● Problem description:
Copy out the following data line for line, preserving every character without alteration.

────────────────────────────────────────

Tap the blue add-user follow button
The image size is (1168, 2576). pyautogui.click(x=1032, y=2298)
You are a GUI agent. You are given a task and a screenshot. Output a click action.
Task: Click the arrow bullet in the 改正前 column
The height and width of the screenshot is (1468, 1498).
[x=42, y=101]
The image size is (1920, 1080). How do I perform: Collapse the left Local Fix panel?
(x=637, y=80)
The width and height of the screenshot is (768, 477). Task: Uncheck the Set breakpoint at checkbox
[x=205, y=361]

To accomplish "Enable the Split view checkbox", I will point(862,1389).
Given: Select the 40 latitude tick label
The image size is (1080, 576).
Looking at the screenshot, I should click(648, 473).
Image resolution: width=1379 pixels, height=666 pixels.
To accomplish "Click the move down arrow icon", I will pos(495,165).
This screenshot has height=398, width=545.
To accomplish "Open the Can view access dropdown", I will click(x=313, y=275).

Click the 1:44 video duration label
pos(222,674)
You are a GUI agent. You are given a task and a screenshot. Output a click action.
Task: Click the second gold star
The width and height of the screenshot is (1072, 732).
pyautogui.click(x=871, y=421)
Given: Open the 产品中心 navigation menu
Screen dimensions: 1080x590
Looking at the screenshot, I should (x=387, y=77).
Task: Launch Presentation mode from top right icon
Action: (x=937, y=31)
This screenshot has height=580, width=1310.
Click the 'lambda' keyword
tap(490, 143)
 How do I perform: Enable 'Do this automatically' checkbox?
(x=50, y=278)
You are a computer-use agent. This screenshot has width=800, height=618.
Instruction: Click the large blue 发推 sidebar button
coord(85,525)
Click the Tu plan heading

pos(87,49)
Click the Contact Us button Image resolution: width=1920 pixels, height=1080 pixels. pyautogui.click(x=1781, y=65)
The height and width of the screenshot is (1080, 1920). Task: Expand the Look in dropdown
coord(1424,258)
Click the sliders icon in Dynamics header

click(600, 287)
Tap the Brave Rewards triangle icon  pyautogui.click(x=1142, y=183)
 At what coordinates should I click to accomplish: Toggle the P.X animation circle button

────────────────────────────────────────

● Finished task:
Tap the blue add-user follow button
The image size is (1168, 2576). pyautogui.click(x=1032, y=2298)
You are a GUI agent. You are given a task and a screenshot. Output a click action.
Task: Click the arrow bullet in the 改正前 column
The height and width of the screenshot is (1468, 1498).
[x=42, y=101]
The image size is (1920, 1080). How do I perform: Collapse the left Local Fix panel?
(x=637, y=80)
The width and height of the screenshot is (768, 477). Task: Uncheck the Set breakpoint at checkbox
[x=205, y=361]

To accomplish "Enable the Split view checkbox", I will point(862,1389).
Given: Select the 40 latitude tick label
The image size is (1080, 576).
Looking at the screenshot, I should click(648, 473).
Image resolution: width=1379 pixels, height=666 pixels.
To accomplish "Click the move down arrow icon", I will pos(495,165).
This screenshot has height=398, width=545.
To accomplish "Open the Can view access dropdown", I will click(x=313, y=275).

Click the 1:44 video duration label
pos(222,674)
You are a GUI agent. You are given a task and a screenshot. Output a click action.
Task: Click the second gold star
The width and height of the screenshot is (1072, 732).
pyautogui.click(x=871, y=421)
Given: Open the 产品中心 navigation menu
Screen dimensions: 1080x590
Looking at the screenshot, I should (x=387, y=77).
Task: Launch Presentation mode from top right icon
Action: (x=937, y=31)
This screenshot has height=580, width=1310.
Click the 'lambda' keyword
tap(490, 143)
 How do I perform: Enable 'Do this automatically' checkbox?
(x=50, y=278)
You are a computer-use agent. This screenshot has width=800, height=618.
Instruction: Click the large blue 发推 sidebar button
coord(85,525)
Click the Tu plan heading

pos(87,49)
Click the Contact Us button Image resolution: width=1920 pixels, height=1080 pixels. pyautogui.click(x=1781, y=65)
The height and width of the screenshot is (1080, 1920). Task: Expand the Look in dropdown
coord(1424,258)
Click the sliders icon in Dynamics header

click(600, 287)
Tap the Brave Rewards triangle icon  pyautogui.click(x=1142, y=183)
 At what coordinates should I click to accomplish: Toggle the P.X animation circle button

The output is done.